The Matrix program at Berkeley Art Museum, normally a showcase for emerging artists, is kicking off the traces with a small retrospective exhibition of East Bay painter Sylvia Fein, who just celebrated her 100th birthday, and has inherited bragging rights to the title of Last Surviving Surrealist. Although Fein studied painting at the University of Wisconsin in Madison and achieved success as a member of the Midwest Surrealists, she moved to the Bay Area after WWII, where she earned her MFA from Berkeley in 1951. The striking painting of an eye in BAM’s large Strange show, in the large galleries, is Fein’s 2011 work, Crucial Eye, last shown locally in 2014 at Oakland’s Krowswork Gallery.

While the 68-year gap between grad school and the Matrix show must set some kind of record, Fein’s career has been marked by perseverance — hence my article title, “Persistence of Vision” — and, despite early success in the New York art world (including exhibition in the 1946-7 Whitney Annual alongside the likes of the “lordly and pontifical” Surrealists Max Ernst and Roberto Matta) a certain independence. Fein took a three-decade hiatus from painting, to pursue writing and gardening, that ended only 20 years ago. Since her return to her beloved egg tempera at age 80, and her inclusion in the Los Angeles County Museum of Art’s 2012 exhibition, In Wonderland, showcasing women surrealists from the 1940s and ’50s, Fein says she “burst into a new life. ... In my old age I have become illuminated.”

That illumination is a culmination of her earlier work, and true to Surrealist faith in surrender to chance and the unconscious.
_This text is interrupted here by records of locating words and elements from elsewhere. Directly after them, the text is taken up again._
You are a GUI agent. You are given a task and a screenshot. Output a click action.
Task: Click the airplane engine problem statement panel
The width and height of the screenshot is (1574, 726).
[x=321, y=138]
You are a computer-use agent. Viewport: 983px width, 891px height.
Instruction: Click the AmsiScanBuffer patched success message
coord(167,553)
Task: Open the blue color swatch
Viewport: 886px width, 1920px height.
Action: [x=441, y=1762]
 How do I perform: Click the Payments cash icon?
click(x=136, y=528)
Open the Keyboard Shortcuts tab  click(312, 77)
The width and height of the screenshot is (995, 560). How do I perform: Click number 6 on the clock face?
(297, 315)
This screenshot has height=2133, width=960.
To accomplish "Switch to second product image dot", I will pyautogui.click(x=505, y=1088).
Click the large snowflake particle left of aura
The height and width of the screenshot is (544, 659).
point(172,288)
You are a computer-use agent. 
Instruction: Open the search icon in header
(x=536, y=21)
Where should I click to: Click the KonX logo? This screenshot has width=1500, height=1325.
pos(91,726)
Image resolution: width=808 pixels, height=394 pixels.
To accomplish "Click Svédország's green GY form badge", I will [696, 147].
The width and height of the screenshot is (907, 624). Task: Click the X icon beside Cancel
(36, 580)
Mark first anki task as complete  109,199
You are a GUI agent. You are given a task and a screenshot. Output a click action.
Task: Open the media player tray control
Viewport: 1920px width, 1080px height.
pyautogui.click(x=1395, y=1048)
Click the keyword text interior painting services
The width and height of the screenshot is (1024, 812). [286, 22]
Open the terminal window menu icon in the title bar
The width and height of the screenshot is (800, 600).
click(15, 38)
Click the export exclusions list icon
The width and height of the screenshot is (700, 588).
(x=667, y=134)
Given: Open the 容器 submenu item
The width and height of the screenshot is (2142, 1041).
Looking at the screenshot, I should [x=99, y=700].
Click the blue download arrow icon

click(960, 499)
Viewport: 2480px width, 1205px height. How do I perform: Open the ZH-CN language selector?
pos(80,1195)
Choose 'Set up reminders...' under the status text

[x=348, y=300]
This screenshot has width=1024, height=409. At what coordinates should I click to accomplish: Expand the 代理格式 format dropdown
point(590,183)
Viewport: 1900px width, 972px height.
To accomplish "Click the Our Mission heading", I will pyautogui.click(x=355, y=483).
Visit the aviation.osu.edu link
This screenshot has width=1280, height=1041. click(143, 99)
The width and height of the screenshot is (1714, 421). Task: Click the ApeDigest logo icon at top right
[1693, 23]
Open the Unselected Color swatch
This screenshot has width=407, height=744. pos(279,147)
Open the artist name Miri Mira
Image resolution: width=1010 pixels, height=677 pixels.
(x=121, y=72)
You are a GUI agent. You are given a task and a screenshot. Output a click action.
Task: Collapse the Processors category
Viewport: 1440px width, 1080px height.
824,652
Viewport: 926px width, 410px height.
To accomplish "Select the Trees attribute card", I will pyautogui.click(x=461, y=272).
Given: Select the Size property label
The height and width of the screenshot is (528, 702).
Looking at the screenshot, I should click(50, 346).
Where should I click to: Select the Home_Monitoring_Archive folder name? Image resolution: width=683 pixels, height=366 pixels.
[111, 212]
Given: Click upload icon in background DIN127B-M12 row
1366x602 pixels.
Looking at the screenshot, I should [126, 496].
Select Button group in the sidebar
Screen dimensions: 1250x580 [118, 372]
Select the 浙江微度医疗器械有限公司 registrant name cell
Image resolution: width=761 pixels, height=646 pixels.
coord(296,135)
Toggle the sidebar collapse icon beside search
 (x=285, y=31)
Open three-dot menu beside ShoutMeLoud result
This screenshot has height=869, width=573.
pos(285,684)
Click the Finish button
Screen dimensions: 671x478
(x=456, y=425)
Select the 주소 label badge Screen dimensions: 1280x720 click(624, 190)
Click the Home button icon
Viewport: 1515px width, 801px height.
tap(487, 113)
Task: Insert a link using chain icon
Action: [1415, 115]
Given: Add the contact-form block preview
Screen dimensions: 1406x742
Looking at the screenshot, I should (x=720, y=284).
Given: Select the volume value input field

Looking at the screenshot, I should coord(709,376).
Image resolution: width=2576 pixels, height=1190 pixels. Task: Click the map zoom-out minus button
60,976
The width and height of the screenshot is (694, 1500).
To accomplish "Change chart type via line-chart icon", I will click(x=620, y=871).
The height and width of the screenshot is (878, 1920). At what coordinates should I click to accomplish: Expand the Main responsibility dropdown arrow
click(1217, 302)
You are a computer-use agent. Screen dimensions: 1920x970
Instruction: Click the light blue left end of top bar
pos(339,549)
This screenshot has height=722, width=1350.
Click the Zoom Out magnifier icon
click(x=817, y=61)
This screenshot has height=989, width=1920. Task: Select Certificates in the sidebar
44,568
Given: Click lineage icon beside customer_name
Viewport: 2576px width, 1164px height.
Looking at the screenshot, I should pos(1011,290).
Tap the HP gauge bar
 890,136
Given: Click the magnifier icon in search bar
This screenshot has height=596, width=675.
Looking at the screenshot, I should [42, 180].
Fein recounts making her large 2012 work, The Painting Told Me What To Do, with its mystical burning bushes: “Something got my hand. It painted itself.” Viewers can trace the artist’s visionary impulse in Old Masterish landscapes in Island for Cats (1946) and View of the Valley (1956); nearly abstract marines in Breakers (1965) and Silent Moonlight Swim (2016); and various disembodied, omniscient eye paintings (some feline) in Kite Eye (2006), Musical Sky Eyes (2010), and Beginning Over (2012).

Sylvia Fein runs through March 1; Berkeley Art Museum and Pacific Film Archive, 2155 Center St., Berkeley, 510-642-0808; BAMPFA.org.